▶ [SELECTED PASSAGE]:
== Segment start ==
2. Regulation and Signal Transduction during the Ripening Process

The level of information of molecular events at the transcriptional, biochemical, hormonal, and metabolite levels underlying ripening in climacteric and non-climacteric fruits has considerably increased in recent decades. However, we still poorly understand the developmental switch that occurs in hormone responsiveness during the transition from unripe to ripe fruits [9]. One of the most critical factors in the ripening process is the developmental switch triggered by growth regulators, such as hormone response, that determine the transition from unripe to ripe fruits. Plant hormones are involved in the control of various aspects of fruit development throughout the different stages, organs, and tissues, thus constituting a complex network. Considering that every species, even cultivars, have different responses to hormones, it has been proven in Prunus species that the combined action of auxins, gibberellins, and cytokinins plays a major role in the regulation of fruit attributes; although ethylene and abscisic acid cause the main effects of fruit ripening in all the species [24][25][26][27].

2.1. Ethylene

Ethylene was the first known gas with biological significance as a signaling molecule for plant growth and development. Ethylene directly affects seed germination, cell elongation, cell differentiation, sex determination, fruit ripening, fruit senescence, and abscission [28]. Ethylene is also a fundamental regulator of responses to biotic stresses such as drought, flooding, wounding, chilling, pathogen infection, and chemical damage [29]. During fruit ripening, two ethylene-responsive elements are registered in immature fruit. In non-climacteric fruits, system I is responsible for basal rate ethylene production, which is slow, inhibited by exogenous ethylene (auto inhibition), and detected in vegetative tissues during growth processes. System II operates during ripening in climacteric fruits and is autocatalytic. The presence of two ethylene-responsive systems that differ between climacteric and non-climacteric fruits suggests that climacteric fruits evolved to synthesize ethylene in an autocatalytic manner as a positive feedback loop to control ethylene synthesis during ripening [30][31].
== Segment end ==
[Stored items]
== Segment start ==
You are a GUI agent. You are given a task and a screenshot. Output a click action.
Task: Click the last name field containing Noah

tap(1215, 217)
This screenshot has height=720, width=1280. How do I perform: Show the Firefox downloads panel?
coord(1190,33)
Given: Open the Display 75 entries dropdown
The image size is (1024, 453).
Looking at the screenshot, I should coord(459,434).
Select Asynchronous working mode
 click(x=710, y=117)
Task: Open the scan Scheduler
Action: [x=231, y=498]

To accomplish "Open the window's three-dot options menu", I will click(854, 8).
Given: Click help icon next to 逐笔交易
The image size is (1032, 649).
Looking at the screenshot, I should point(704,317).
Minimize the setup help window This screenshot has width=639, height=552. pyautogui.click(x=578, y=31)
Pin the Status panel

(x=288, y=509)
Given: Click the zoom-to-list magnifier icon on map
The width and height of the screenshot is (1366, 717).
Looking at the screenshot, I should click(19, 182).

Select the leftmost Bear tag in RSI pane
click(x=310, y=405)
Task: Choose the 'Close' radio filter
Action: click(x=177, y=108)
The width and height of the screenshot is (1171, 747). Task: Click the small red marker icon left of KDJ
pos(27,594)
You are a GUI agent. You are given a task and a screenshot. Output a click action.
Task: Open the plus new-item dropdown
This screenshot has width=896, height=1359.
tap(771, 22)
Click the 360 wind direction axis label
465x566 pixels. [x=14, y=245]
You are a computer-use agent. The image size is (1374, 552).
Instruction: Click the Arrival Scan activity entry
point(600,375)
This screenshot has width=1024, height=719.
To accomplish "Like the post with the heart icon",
== Segment end ==
▶ [WHAT THE TASK ASKS]: Render this sentence from the passage on fruit ripening into Spanish: "Ethylene was the first known gas with biological significance as a signaling molecule for plant growth and development." The records bear no relation to the passage on fruit ripening.

▶ [RESPONSE]: El etileno fue el primer gas conocido con importancia biológica como molécula señalizadora para el crecimiento y el desarrollo de las plantas.